Full error: TypeError: Cannot convert undefined or null to object at entries (<anonymous>) at index.js:676 at Array.map (<anonymous>) at t.<anonymous> (index.js:668) at x (runtime.js:62) at Generator._invoke (runtime.js:296) at Generator.t.<computed> [as next] (runtime.js:114) at i (asyncToGenerator.js:17) at asyncToGenerator.js:28

lieberscott commented 4 years ago

I have tried to recreate the issue in a p5 web editor dropping in my code to replace Daniel Shiffman's example, and now I'm getting a new error: tf-core.esm.js:17 Uncaught Error: Cannot infer the missing size in [-1,0] when there are 0 elements Here's a p5 sketch: https://editor.p5js.org/WSox1235/sketches/aVCCDp7m

Any help greatly appreciated.

VishnuRaghavan commented 4 years ago

I believe the error is coming from the negative and positive values of dob in each object. When I looked at the code in the p5.js web editor. I found that the error is in normalizeData() function. This is what I did to resolve the issue, but yet I couldn't understand what you are trying to achieve with those data, to predict the job of the person using the three properties named male, female and dob??

function mousePressed() {

  if (state == 'collection') {
    console.log("collecting...");
    let total = 0;
    for (let person of people_arr) {
      total++;

      let mappedDob = map(person.dob, -999999999999999,9999999999999999,0,1); // mapping to range 0 and 1

      let inputs = {
        male: person.male,
        female: person.female,
        dob: round(abs(mappedDob))               // rounding and converting the values to positive number
      }

      let target = { label: person.job };
      model.addData(inputs, target);
    }

    console.log("finished collecting total : ", total);
  }
  else if (state == 'prediction') {
    model.classify({ male: 1, female: 0, dob: 0 }, gotResults);
  }
}
joeyklee commented 4 years ago

Hi @lieberscott !

const input = {
 male: person.male,
 female: person.female,
 dob: person.dob
}
const output = {job: 1}

nn.addData(input, output);
const input = {
 sex: person.sex, // 0 or 1
 dob: person.dob
}
const output = {job: 1}

nn.addData(input, output);

Hope this helps!

bomanimc commented 3 years ago

Thanks @joeyklee for the suggested fixes here! Going to go ahead and close this issue for now since it's been quiet for a while, but please feel free to reopen for further discussion.

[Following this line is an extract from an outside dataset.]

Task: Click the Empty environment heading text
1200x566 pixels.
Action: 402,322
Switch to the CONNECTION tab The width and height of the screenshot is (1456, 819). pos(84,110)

komal1502 commented 3 years ago

I am also facing the same issue. Would you please help in solving the issue? image image image

joeyklee commented 3 years ago

Hi @komal1502 I hope you're well. Based on the screenshots you've provided, it is difficult to diagnose the issue. If it is the case that you're trying to use a model trained in the Teachable Machine, that is unfortunately not supported in the ml5.neuralNetwork function last I checked. If if is the case that you're trying to load a model trained from Teachable Machine, then that might be the issue. Otherwise, without more context, it may be hard to assist you with your error. Thanks!

komal1502 commented 3 years ago

Sir, Here is my code : https://gitlab.com/k.parulekar152/ai-personaltrainer.git . Could you please look into my problem ? As I am facing an issue in loading custom models such as model.json,model_meta.json and model.weights.bin. Its throwing me an error saying server responded with status 404.